Multiple Exposure Flowers

Constructing the images for my multiple exposure flower series can be both incredibly satisfying and incredibly frustrating. I am trying to assemble a small portfolio of perhaps a dozen of them.

About a week ago I shot three sets of them. I could tell that there was something good to be had within the first series. But I worked on it a good hour or two a day for about a week and I knew that I still hadn’t brought forward its potential. Each day I tried to shift some things around to get it there, moving layers, changing their opacities and blend modes, and cloning bits here and there. But, by the end of the week, I knew this was just going off in the wrong direction and I completely deleted my work. Not the source images, just the final piece. I knew that I would have to start over. And, in order to give that particular piece a rest, I moved on to a completely different flower grouping, knowing I would eventually return to the prior one to give it another try.

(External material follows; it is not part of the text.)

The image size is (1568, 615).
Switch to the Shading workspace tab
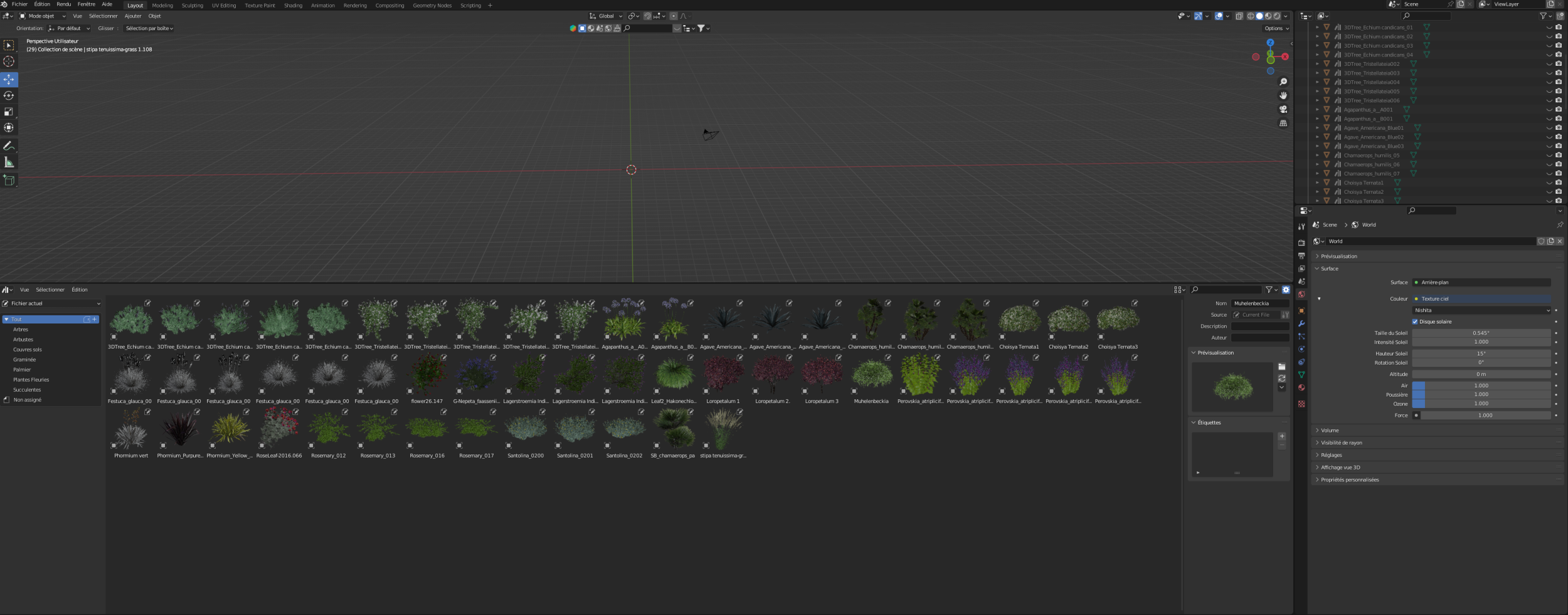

And then with this piece, the exact opposite happened. Within an hour I knew I had something, and it only took another two hours or so to get it 98% there (and then a couple more to tweak it). But the point is that I very rapidly knew that I was on the right track. I find it interesting that sometimes work just ‘clicks’ and at other times it can be quite difficult to pull out of an image the potential that you feel it has.

Have you had that same experience? The one where some images just come together rapidly and others you just can’t seem to get right.